LiveKit’s dispatch system is optimized for concurrency and low latency. It supports hundreds of thousands of new connections per second and dispatches an agent to a room in under 150ms.

Automatic Agent Dispatching

By default, agents are automatically dispatched when rooms are created. If a participant connects to LiveKit and the room does not already exist, it is created automatically, and an agent is assigned to it.

Automatic dispatch is the best option if the same agent needs to be assigned to new participants consistently.

The key difference is that when registering the agent, the agent_name field in WorkerOptions needs to be set.

opts = WorkerOptions(
    ...
    agent_name="test-agent",
)

IMPORTANT 🔴
The agent will not be automatically dispatched to any newly created rooms when the agent_name is set.

If the agent doesn’t register itself automatically to a room when a participants joins, how will you instead explicitly call it to the room? This is done through the API provided by the framework.

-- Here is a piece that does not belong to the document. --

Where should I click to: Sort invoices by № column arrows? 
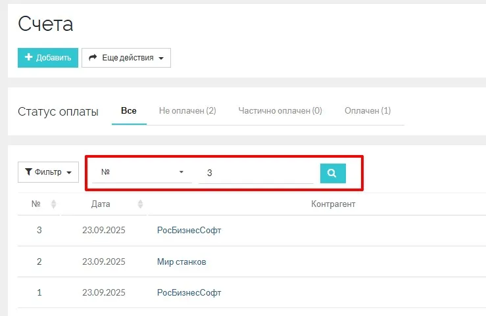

Dispatching Agents via API

For greater control over when and how agents join rooms, explicit dispatch is available. This approach leverages the same worker systems, allowing you to run agent workers in the same way. Only thing that’s different here now is the task of dispatching an agent is now the responsibility of the participant (publisher) joining the room.

# Participant: Publisher
import asyncio
from livekit import api

room_name = "my-room"
agent_name = "test-agent" # Explicit (chosen by the participant)

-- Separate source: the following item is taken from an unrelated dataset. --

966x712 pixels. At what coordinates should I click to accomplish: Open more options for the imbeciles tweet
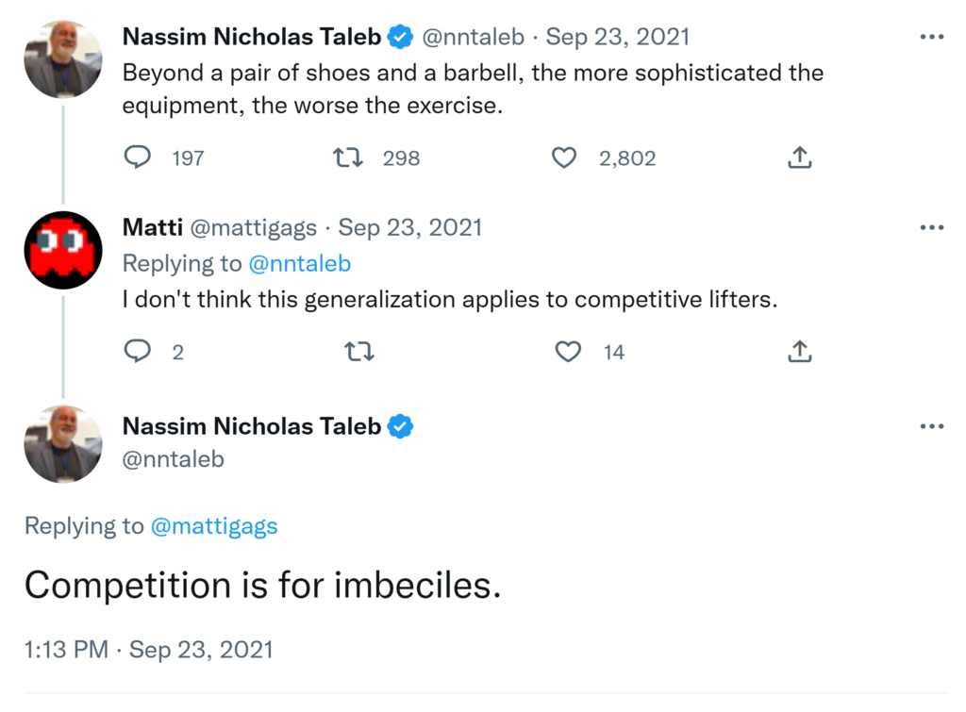coord(931,426)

async def create_explicit_dispatch():
    lkapi = api.LiveKitAPI()
    dispatch = await lkapi.agent_dispatch.create_dispatch(
        api.CreateAgentDispatchRequest(
            agent_name=agent_name, room=room_name, metadata="my_job_metadata"
        )
    )
    print("Created:", dispatch)

    dispatches = await lkapi.agent_dispatch.list_dispatch(room_name=room_name)
    print(f"There are {len(dispatches)} dispatches in {room_name}.")
    await lkapi.aclose()

asyncio.run(create_explicit_dispatch())

Conclusion

With that, you now know everything you need to know to get started and build solutions around LiveKit. In summary, LiveKit represents a groundbreaking open-source framework that redefines real-time communication by combining a scalable SFU architecture with modular design principles. By efficiently managing media streams and offering robust room and participant management, it empowers developers to create innovative applications—from simple conferencing tools to advanced Speech-To-Speech systems—without the overhead of traditional MCU architectures. With a deep understanding of its core concepts, from agent registration and dispatching to track publication and subscription, you are now equipped to harness LiveKit's full potential.